» **Objectif A**: Selon l'extrait sur la dette extérieure de la Tunisie, quelle part de l'endettement public total cette dette représentait-elle à fin 2010 ?

- - -

Opinions - 29.04.2012

Dette extérieure de la Tunisie-quelques nouveaux signaux

La dette extérieure de la Tunisie est une composante relativement importante de l’endettement public total. Elle a représenté environ 30 % de cet endettement à fin 2010. En effet, sur un endettement total de 72, 8 milliards de dinars soit 114, 8 % du produit intérieur brut (PIB), la dette extérieure s’élevait à l’équivalent de 21,9 milliards de dinars fin 2010, soit 34,5 % du PIB.

- - -

» **Objectif B**: Reproduisez à l'identique les lignes du listing, en commençant à celle qui contient « Screen dimensions: 956x479 » et en vous arrêtant après celle qui contient « I will 6,45. », ces deux lignes comprises.

- - -

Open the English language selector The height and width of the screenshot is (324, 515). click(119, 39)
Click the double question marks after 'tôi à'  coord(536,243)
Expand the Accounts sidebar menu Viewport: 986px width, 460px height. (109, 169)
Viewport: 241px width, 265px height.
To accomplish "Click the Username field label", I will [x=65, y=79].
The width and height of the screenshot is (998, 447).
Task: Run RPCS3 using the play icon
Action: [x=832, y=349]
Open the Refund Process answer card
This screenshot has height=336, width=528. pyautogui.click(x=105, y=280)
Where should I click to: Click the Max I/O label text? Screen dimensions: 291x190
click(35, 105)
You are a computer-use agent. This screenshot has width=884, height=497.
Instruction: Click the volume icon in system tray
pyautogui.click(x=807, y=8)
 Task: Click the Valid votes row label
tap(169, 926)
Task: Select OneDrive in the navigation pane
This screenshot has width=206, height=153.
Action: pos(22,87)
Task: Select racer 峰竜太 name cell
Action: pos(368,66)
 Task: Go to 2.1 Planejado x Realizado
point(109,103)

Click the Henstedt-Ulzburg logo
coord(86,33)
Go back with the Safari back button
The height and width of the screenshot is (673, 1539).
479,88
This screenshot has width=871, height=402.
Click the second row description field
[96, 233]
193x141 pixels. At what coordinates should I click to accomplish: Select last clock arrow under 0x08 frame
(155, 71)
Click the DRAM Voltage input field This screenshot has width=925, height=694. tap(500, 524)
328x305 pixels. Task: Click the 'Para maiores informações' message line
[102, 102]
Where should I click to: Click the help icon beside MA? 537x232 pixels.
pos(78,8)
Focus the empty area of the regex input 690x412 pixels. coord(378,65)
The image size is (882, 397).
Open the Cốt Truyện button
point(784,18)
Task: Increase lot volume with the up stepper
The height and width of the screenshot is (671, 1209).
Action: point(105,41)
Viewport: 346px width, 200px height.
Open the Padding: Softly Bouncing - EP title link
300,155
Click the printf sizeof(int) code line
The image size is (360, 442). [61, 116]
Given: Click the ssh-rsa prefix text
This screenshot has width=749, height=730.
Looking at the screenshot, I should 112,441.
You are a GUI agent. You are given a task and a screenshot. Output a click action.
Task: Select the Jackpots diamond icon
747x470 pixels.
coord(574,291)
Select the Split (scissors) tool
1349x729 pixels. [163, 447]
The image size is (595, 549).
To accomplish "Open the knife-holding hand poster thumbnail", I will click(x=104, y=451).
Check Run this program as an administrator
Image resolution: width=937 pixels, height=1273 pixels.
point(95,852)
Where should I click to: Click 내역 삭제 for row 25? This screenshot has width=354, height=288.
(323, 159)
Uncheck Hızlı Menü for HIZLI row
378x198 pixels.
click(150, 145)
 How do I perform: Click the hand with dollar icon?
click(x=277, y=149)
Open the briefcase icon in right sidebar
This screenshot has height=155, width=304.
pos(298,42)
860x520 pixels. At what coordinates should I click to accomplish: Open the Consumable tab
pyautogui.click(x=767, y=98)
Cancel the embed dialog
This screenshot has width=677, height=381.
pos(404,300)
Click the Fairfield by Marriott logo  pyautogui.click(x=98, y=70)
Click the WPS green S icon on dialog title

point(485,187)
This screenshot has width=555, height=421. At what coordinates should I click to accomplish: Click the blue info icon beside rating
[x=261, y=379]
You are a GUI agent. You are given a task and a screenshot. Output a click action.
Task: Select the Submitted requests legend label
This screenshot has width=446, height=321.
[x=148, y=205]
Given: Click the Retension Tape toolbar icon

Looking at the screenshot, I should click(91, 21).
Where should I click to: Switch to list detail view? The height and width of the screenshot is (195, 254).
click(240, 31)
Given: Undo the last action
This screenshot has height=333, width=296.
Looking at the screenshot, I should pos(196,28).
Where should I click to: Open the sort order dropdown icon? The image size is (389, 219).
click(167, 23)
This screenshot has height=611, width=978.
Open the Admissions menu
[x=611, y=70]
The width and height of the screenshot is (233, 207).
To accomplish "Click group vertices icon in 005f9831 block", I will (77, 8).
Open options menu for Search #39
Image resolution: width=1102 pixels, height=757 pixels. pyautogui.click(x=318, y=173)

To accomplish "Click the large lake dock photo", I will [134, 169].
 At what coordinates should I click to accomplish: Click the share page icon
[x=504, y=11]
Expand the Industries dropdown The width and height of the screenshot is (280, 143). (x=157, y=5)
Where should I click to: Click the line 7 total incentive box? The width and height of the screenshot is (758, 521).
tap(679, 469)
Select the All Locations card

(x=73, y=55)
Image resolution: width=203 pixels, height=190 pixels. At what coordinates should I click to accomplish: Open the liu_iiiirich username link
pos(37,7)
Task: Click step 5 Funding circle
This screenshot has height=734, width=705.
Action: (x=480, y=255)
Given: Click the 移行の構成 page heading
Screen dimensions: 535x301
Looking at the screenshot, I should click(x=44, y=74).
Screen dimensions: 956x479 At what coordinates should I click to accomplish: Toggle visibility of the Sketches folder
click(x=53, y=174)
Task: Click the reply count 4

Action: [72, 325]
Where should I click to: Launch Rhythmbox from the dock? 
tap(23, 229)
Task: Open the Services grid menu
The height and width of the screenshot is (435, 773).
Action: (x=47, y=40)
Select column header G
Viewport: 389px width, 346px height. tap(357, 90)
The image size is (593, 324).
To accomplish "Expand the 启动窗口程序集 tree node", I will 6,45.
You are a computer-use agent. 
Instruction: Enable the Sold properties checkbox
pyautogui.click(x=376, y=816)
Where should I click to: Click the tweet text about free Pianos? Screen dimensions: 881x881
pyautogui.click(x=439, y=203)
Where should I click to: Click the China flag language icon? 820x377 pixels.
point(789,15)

- - -

» **Réponse complète A**: Elle représentait environ 30 % de l'endettement public total.

» **Réponse complète B**:
Screen dimensions: 956x479 At what coordinates should I click to accomplish: Toggle visibility of the Sketches folder
click(x=53, y=174)
Task: Click the reply count 4

Action: [72, 325]
Where should I click to: Launch Rhythmbox from the dock? 
tap(23, 229)
Task: Open the Services grid menu
The height and width of the screenshot is (435, 773).
Action: (x=47, y=40)
Select column header G
Viewport: 389px width, 346px height. tap(357, 90)
The image size is (593, 324).
To accomplish "Expand the 启动窗口程序集 tree node", I will 6,45.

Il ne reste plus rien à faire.